As expected, one of the possible limitations is the lack of information to specify the model. There are variables that we cannot take into account, such as public policies, test availability or even the number of tests carried out by medical personnel. We could hardly reach an error with a form similar to white noise. It is possible that this still contains a lot of information that we cannot control. Even so, in the short term the series could be predicted relatively accurately.
The first thing that comes to mind is to use a var model and perform a boost response exercise. Variables such as daily deaths can have an effect in the medium term since they can dissuade people from certain dangerous behaviors (regarding contagion).
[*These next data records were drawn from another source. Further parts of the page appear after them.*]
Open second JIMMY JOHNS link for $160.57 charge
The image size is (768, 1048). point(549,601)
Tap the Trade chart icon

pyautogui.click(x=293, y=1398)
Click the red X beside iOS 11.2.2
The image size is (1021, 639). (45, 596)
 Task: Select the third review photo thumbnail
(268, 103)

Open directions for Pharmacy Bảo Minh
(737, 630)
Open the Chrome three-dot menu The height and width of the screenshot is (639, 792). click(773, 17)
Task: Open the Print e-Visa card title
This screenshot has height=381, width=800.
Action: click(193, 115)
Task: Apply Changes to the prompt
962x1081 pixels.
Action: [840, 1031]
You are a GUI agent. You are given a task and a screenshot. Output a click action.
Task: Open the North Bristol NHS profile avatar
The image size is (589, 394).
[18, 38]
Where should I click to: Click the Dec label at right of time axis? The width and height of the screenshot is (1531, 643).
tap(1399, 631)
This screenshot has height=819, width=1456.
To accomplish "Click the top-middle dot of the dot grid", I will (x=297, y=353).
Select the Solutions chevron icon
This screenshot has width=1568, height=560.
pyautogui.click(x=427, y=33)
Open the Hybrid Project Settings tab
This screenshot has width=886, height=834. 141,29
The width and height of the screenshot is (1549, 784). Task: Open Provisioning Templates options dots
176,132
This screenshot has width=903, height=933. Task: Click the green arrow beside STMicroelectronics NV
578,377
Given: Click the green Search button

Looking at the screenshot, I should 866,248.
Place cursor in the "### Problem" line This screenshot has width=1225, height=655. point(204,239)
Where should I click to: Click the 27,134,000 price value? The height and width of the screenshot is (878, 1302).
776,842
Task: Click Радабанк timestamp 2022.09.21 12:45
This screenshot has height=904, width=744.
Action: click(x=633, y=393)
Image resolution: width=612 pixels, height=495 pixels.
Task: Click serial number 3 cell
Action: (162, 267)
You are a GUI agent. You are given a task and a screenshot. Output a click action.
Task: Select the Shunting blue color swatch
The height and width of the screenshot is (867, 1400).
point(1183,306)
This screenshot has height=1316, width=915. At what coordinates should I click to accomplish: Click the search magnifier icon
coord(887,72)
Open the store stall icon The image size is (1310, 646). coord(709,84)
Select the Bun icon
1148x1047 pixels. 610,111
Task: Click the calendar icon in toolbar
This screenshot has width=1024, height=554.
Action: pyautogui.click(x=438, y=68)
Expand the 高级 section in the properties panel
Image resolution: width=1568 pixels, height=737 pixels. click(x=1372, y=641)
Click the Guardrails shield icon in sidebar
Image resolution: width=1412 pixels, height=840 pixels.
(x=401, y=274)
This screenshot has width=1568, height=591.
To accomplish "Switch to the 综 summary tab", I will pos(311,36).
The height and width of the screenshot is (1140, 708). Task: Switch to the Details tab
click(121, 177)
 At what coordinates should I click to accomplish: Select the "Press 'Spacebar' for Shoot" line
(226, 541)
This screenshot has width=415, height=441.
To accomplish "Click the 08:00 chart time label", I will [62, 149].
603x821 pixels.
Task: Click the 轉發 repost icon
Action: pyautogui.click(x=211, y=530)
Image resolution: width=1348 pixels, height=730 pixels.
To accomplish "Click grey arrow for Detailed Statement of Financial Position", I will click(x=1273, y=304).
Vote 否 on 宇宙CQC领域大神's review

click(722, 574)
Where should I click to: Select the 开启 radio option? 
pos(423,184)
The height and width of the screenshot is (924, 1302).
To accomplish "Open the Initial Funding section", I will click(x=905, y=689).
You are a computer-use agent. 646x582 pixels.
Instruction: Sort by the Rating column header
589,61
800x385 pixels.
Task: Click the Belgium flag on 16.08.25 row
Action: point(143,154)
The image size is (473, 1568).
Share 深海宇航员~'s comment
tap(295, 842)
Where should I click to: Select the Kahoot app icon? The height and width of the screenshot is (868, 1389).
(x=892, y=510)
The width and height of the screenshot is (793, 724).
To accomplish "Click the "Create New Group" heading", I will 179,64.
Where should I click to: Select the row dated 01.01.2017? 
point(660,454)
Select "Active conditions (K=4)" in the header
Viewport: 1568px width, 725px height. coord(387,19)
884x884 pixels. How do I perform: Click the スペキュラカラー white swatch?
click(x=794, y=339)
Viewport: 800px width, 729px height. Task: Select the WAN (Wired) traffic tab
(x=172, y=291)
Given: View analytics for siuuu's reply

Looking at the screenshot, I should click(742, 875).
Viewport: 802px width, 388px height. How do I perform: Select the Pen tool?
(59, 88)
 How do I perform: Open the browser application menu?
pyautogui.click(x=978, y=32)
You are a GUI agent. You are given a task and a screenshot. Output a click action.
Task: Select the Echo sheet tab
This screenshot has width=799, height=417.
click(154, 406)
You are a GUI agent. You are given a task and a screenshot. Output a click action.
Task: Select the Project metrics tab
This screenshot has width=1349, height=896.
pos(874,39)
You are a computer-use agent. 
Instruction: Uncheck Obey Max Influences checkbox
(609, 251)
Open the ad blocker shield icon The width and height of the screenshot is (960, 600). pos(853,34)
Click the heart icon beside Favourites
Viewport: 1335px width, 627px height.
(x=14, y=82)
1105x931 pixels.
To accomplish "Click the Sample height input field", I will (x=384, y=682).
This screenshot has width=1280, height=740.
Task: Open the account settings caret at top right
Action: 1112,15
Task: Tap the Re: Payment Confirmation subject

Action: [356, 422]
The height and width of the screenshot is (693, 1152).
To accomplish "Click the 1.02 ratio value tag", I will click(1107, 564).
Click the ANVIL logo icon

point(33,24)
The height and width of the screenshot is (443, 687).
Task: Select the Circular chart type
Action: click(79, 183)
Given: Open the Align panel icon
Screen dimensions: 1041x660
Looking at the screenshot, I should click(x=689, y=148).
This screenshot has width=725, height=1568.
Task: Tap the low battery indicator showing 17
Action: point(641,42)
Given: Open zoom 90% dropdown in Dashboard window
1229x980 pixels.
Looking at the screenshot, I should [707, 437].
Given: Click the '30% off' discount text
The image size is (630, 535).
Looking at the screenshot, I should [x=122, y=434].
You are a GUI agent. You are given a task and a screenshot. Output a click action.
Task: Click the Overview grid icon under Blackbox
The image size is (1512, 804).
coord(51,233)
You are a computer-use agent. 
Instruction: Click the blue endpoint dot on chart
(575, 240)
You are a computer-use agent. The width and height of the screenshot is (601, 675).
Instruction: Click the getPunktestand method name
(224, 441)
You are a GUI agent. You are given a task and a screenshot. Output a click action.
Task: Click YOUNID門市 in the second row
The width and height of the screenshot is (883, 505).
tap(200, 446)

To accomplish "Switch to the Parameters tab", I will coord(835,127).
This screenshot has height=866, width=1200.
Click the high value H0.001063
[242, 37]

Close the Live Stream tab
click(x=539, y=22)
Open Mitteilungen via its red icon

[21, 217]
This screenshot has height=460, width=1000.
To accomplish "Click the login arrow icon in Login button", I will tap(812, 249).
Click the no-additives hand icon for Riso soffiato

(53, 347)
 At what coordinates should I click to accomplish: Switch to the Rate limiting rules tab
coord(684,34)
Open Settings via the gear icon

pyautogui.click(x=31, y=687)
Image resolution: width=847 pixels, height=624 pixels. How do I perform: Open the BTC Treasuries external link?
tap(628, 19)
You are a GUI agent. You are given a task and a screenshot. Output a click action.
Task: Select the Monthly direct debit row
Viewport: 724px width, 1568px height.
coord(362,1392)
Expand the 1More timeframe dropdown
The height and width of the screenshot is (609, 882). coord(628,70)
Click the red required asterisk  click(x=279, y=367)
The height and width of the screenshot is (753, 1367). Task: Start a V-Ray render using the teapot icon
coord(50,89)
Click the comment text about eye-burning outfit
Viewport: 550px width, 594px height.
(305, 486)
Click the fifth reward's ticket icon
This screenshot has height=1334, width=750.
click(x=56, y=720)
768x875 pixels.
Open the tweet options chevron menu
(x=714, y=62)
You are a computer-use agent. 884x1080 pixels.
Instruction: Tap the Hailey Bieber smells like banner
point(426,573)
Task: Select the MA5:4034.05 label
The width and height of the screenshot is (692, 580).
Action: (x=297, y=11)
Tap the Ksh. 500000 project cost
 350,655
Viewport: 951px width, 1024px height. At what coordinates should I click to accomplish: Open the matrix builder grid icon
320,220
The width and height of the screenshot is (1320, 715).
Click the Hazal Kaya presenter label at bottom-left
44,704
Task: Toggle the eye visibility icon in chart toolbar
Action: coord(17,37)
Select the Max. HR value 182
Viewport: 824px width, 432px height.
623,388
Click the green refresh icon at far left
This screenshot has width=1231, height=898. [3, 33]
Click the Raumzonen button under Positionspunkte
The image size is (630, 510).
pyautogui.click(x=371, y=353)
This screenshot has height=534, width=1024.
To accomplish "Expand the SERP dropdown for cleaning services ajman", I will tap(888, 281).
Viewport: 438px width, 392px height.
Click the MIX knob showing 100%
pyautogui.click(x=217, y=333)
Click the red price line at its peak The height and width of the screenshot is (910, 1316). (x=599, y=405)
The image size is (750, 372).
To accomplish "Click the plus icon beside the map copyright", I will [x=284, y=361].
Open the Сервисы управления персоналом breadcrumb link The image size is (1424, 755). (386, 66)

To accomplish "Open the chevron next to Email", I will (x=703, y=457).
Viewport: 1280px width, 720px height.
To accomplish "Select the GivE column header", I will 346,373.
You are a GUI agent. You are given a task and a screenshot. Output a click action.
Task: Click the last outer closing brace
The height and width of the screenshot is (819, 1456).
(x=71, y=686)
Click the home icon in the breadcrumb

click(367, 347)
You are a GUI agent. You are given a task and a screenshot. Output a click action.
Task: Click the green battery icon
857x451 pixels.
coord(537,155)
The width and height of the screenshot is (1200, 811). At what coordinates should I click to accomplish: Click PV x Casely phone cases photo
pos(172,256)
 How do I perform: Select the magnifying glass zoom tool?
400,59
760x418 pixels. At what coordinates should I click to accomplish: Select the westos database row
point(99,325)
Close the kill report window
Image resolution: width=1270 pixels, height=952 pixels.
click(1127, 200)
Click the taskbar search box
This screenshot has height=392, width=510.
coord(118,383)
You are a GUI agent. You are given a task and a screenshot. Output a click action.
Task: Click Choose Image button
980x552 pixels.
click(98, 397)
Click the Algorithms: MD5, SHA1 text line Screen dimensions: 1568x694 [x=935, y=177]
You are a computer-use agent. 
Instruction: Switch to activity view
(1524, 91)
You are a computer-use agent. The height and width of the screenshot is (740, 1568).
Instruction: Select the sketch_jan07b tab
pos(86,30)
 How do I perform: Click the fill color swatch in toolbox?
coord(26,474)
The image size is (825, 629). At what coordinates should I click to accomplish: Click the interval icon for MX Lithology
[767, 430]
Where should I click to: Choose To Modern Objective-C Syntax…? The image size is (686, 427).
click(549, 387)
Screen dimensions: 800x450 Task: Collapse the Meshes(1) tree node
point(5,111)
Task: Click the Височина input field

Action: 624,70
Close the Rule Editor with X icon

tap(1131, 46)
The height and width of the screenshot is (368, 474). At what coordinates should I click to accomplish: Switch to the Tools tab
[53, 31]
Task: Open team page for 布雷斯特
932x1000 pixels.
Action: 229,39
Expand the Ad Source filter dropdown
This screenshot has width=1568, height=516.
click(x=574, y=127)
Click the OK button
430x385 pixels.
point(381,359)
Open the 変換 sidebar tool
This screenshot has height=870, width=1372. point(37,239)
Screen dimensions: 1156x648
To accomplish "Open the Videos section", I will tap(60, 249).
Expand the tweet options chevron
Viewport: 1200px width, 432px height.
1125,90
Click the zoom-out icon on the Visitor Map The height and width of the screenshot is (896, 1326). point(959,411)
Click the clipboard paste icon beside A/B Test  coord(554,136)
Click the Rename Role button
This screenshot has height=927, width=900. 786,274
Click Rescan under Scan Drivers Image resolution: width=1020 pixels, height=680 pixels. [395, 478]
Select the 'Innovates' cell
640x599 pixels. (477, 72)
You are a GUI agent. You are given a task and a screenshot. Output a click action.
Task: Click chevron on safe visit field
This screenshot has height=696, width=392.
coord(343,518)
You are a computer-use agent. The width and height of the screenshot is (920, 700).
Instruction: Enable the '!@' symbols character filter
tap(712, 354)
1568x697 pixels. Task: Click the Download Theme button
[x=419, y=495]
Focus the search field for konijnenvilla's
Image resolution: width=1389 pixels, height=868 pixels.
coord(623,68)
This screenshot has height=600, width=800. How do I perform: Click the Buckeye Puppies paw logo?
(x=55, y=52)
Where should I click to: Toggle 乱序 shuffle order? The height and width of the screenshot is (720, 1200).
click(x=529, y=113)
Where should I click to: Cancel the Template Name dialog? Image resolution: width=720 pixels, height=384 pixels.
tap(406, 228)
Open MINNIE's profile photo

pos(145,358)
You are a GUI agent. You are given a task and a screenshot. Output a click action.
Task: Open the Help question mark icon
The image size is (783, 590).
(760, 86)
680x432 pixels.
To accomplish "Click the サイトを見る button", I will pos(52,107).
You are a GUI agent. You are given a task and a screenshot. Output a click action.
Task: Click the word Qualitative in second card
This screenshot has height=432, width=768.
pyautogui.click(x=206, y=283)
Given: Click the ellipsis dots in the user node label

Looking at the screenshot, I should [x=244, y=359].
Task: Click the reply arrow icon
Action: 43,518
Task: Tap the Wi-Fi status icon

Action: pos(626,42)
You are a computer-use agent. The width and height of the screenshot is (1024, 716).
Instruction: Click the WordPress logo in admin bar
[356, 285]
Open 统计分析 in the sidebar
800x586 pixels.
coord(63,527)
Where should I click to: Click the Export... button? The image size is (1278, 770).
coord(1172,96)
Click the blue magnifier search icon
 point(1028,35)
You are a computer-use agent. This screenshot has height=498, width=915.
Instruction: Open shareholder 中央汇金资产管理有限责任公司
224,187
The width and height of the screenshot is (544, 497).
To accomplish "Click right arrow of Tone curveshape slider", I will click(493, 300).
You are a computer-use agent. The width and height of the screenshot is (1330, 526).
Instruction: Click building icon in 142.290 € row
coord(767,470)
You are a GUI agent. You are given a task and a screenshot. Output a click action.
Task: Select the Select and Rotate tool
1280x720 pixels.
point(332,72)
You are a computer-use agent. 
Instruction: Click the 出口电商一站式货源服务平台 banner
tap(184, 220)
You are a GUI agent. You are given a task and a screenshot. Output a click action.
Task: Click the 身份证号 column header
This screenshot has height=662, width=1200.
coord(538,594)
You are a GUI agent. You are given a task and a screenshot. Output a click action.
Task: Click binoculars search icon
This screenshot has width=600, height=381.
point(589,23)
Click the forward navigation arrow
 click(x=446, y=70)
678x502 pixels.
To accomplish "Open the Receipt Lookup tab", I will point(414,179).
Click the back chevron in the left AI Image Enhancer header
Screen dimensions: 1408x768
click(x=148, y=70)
Methodologies other than those used in this paper could also be tested. We could even break down the series by city or region, since it is possible that the series has a different shape depending on the customs of the people or geographical conditions.
The challenges in this type of work range from programming to knowledge of the theory. In both cases, a lot was learned, especially when seeing errors in the predictions. What do these errors depend on? Are we using the commands wrong? Are we making theoretical errors? These types of questions are quite useful since the reason for our errors is not always clear and they lead us to review every detail.